Julia
January 28, 2021
The words that we have available change what we will do.
Why Learn Julia? What Are the Value Propositions?
-
Combines Python’s usability with C++ speed
- Writing a prototype of code in Python, only to later implement it in C++ for speed is a waste.
- Now these strengths are in one language.
- This is accomplished using just in time compilation. The way this works is: you write dynamic Julia code, then Julia compiles it into static Julia, then everything runs super fast.
-
Dynamic
- Meaning you don’t have to define data types, Julia will do that for you.
- However you have the option of defining them if you want.
-
Readable
- Designed to be easy to understand.
-
Flexible
- There are optional arugments in functions.

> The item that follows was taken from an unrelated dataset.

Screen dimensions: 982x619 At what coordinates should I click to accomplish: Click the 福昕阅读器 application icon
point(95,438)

- Functions can be combined.
- There is a rich language of types for contructing and describing objects.
-
Multiple Dispatch
- Where a function or method can be dynamically dispatched at runtime based on the type of the object the function is being called on, or attributes of one or more of its arguments. An example would be a function whose arguments can be a either integers or strings, and where multiple arguments are string values, the function is dispatched in a certain way.
- Single dispatch, on the other hand, is when the way that a function is dispatched at runtime is determined by a single data type, or a single function argument. This special argument is highlighted syntactically in some languages.
-
Asynchronous I/O
- This simply means processes are allowed to continue running before data transmission is finished.

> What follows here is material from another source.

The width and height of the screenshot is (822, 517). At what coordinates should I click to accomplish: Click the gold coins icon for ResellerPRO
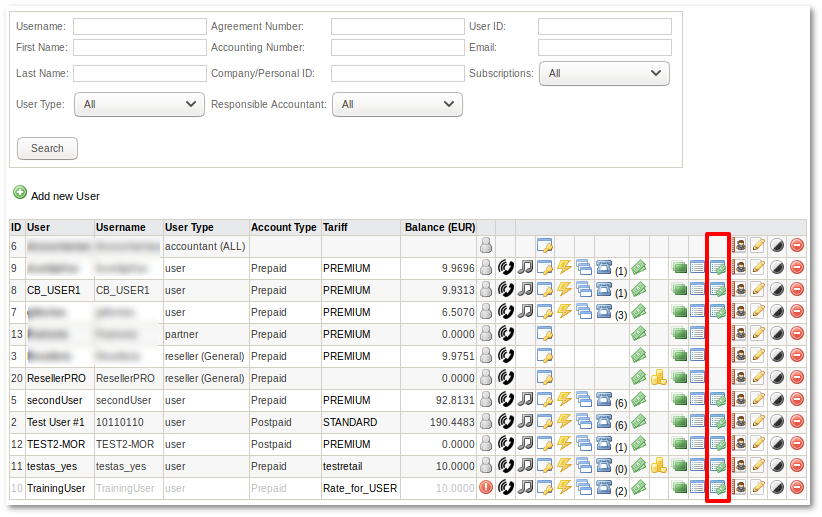(658, 378)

- This is contrasted with Synchronous I/O or Blocking I/O where processes need to wait for data transfers to finish before they can continue.
- Developed for parallel processing
-
No dependencies on other languages
- However, Julia can call other languages easily.
-
Includes math and data science symbols
- So an equation can become a line of code.
- Focus on scientific computing
Weaknesses
-
Just in time compilation
- It is the reason Julia is easy to use and also lightening fast. So its also a plus.
- When you run something for the first time it will take surprisingly long to run. This is because all the Julia code you’re calling (including julia packages that you called / included) get compiled into a static Julia (like C++ which is static from the start).
- However, after the compilation is done, it is super fast.
- The work-around for this is to keep your Julia session running for as long as possible.
-
Community and packages are still maturing
- Being a young language, we expect this.
-
Often not backwards compatible
- Julia is developing rapidly, and as a consequence, a solution that was posted on Stack Overflow six months ago may already by deprecated, forcing you to actually read the documentation 😝.
- Code errors can be difficult to interpret
Julia in Jupyter
Jupyter Lab is where I develop Julia packages. With the right settings, this works great. Some people complain about the slowness of Julia’s JIT compiling. But once you understand how it works, you can organize your notebook to maximize your session length and enjoy the speedy compiled Julia code.
First, you’ll need
IJulia, which
is the Julia kernal for Jupyter. Once its installed, you’ll
be able to create a Julia notebook, just like you would create a
Python notebook. From the Julia REPL, enter ]
to
access pkg mode, then:
add IJulia
Once its running, I would add these lines at the top of every Julia notebook you work in:
using JuliDB
using IndexedTables
# For viewing DataFrames
ENV["COLUMNS"]=100
ENV["LINES"]=200
# For viewing JuliaDB tables and arrays
IndexedTables.set_show_compact!(false)
By default, only summaries of tables and dataframes are shown, running these commands will allow full data to be printed.
To run a shell command in a Julia Jupyter notebook (or in the
Julia REPL), use the ;
key binding.
;pwd
/Users/kate/github/Project/notebook
Basics For Getting Started
Using Modules
In most cases, you’ll need to use a few Julia packages, also
known as modules. JuliaDB.jl is one such module. To get started
using the module, you first need to add it to your environment by
entering the Julia REPL and pressing ]
to enter pkg
mode, then:
add JuliaDB
Once you’re back in the Julia REPL, or in a notebook, and
you want to use the module you can either enter
import JuliaDB
or using JuliaDB
. If you
import
the package, you’re only importing the
module’s name, to call its function you would need to enter
JuliaDB.loadtable()
for instance. But if you use
using
than the modules name and all of its function
names are imported so you could call
loadtable()
directly.
Changing strings to ints
parse.(Int, ["1", "2"])
2-element Array{Int64,1}:
1
2
Symbols
@ Macro
- A macro takes in code (a julia expression) as input and spits out code (a different julia expression). So, a macro is a code generator.
-
My favorite macro is
@time
which wil print how long a process took, how much memory was used, and percent gc if applicable.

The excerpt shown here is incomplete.